Here are a few tips to consider to protect yourself against travel hackers and scammers.
While most people are concerned about remembering to pack everything or figuring out which attraction to visit on which day during their travels, cybersecurity is seldom a worry that vacationers take seriously. Even if you've never heard of anyone experiencing scammers and hackers severely impacting their trip, that doesn't mean that you aren't susceptible to their actions. There are a wide variety of ways scammers or hackers can lure or trick you into providing them with valuable information that can range from your airline points to credit card numberes.

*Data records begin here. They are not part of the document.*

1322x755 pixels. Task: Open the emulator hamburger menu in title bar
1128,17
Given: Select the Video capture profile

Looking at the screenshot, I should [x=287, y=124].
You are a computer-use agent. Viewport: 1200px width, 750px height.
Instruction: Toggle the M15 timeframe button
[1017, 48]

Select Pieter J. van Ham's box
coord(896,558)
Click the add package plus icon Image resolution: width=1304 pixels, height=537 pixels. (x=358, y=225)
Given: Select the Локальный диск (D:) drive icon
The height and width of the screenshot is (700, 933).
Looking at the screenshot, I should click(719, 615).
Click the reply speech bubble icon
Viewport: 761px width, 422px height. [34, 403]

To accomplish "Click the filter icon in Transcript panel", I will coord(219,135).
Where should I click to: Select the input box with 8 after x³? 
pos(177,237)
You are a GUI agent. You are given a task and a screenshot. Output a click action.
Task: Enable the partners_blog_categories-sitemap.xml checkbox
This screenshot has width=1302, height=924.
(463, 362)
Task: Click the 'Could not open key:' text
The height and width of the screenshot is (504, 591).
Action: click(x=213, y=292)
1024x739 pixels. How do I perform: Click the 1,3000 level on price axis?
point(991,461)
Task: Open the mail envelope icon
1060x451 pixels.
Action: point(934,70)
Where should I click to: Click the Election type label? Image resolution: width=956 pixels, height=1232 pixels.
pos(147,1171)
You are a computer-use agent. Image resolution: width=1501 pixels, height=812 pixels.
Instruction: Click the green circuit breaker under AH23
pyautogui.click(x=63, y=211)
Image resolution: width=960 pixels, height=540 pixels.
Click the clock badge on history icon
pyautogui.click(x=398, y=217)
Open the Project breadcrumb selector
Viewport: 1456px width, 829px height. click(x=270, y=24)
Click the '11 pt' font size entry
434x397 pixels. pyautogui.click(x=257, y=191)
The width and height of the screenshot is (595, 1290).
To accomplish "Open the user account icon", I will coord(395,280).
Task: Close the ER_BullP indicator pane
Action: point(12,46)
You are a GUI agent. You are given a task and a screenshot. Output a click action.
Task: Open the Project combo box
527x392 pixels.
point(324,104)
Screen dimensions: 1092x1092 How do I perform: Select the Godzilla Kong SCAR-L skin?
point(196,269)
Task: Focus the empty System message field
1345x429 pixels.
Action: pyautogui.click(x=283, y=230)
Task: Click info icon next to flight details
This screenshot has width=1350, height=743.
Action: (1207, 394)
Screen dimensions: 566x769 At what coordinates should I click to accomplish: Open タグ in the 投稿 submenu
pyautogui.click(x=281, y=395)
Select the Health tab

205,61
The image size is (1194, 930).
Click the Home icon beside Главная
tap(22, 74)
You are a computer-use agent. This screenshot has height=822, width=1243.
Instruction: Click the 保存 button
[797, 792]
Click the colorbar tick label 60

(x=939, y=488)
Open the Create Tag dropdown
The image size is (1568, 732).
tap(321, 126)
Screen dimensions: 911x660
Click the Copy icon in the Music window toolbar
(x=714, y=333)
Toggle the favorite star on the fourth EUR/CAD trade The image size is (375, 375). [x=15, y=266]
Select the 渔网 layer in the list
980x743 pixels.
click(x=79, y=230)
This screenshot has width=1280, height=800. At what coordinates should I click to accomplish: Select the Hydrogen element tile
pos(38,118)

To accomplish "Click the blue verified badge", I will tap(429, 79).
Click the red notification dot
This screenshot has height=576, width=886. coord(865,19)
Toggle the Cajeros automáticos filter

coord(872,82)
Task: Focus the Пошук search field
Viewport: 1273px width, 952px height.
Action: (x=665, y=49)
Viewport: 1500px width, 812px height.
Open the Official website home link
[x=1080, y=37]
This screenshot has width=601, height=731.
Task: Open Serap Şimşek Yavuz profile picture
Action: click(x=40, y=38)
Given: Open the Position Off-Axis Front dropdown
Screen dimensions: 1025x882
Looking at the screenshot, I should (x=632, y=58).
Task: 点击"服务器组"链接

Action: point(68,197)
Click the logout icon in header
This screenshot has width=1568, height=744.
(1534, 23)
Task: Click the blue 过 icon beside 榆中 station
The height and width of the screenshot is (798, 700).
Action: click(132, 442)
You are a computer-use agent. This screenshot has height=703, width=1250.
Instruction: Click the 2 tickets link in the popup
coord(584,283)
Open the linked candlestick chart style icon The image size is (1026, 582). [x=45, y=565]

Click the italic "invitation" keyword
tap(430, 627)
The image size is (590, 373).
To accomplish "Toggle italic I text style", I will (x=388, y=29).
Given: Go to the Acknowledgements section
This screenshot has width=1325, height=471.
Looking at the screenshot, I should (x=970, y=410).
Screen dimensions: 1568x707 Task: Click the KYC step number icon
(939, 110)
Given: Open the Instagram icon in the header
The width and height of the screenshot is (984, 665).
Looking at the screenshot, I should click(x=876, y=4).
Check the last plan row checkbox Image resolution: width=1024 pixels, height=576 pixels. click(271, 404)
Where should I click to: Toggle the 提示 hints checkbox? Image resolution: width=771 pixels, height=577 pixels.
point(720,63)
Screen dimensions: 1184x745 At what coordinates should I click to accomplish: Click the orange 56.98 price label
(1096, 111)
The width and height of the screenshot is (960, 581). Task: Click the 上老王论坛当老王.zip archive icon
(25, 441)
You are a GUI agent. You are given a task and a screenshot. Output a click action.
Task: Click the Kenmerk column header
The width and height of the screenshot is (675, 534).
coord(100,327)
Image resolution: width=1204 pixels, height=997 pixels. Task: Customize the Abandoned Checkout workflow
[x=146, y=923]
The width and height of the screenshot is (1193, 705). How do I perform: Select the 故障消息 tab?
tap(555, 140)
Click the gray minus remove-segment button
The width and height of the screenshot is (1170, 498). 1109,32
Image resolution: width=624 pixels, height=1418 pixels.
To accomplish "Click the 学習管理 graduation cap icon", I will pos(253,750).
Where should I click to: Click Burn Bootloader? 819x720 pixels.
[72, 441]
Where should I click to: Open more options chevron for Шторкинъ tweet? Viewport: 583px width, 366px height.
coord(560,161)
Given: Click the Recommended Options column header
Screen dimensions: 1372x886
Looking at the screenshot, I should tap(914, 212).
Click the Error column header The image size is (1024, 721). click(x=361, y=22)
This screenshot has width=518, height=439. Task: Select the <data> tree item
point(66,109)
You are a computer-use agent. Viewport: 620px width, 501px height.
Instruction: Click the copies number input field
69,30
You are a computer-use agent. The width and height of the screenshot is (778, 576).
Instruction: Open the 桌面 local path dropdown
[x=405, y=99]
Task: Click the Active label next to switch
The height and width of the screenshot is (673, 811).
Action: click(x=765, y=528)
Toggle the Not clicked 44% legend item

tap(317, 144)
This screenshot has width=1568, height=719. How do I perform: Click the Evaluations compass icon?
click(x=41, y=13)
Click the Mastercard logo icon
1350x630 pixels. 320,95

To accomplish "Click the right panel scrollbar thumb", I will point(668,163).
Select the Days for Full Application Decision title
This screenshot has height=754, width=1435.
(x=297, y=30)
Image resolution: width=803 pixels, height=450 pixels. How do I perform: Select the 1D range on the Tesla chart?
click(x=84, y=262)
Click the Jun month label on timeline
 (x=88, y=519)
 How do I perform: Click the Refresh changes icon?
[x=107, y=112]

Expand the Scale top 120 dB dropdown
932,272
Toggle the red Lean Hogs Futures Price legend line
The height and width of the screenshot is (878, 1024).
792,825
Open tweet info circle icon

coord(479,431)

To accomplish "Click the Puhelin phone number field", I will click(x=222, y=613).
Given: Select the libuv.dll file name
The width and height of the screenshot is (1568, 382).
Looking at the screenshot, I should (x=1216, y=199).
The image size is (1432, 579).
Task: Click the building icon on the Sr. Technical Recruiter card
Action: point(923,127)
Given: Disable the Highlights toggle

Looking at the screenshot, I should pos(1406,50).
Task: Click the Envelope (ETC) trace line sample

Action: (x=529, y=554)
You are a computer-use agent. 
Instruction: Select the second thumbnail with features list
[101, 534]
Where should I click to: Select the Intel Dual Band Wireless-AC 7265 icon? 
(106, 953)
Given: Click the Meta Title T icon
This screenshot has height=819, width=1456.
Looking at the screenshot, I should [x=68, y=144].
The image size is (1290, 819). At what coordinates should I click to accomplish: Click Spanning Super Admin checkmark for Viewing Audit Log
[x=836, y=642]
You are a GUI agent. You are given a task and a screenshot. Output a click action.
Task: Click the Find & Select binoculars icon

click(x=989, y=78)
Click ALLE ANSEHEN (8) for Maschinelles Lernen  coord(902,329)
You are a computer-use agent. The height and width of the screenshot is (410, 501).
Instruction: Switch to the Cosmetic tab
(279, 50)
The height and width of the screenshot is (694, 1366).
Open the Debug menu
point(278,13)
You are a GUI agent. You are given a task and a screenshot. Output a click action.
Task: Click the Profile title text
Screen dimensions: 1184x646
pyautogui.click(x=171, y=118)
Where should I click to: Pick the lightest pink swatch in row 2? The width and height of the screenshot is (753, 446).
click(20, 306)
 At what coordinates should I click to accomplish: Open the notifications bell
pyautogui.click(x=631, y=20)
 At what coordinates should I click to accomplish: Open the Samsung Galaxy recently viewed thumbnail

Here are a few tips to consider when it comes to protecting yourself against cyber criminals the next time you're planning to travel:
Beware of vacation deals and coupons
The old adage of "if something sounds too good to be true, then it must be" relates to how most people intending on traveling get scammed or hacked. The easiest way to fall victim to travel-related frauds is by responding to emails, text messages or other forms of contact trying to coax you into booking a vacation, hotel or flight through their services. Jerry Irvine of the National Cyber Security Task Force spoke with CIO.com on how getting too click-happy with your computer mouse can potentially lead to some major hacking problems.
"There's a lot of targeted emails and texts that are going out right now that are coupons or travel-based," Irvine said in an interview with CIO.com. "Websites are showing pictures of facilities that are no longer available or just not even around. They're taking money and then when people get there, there's no reservation for it."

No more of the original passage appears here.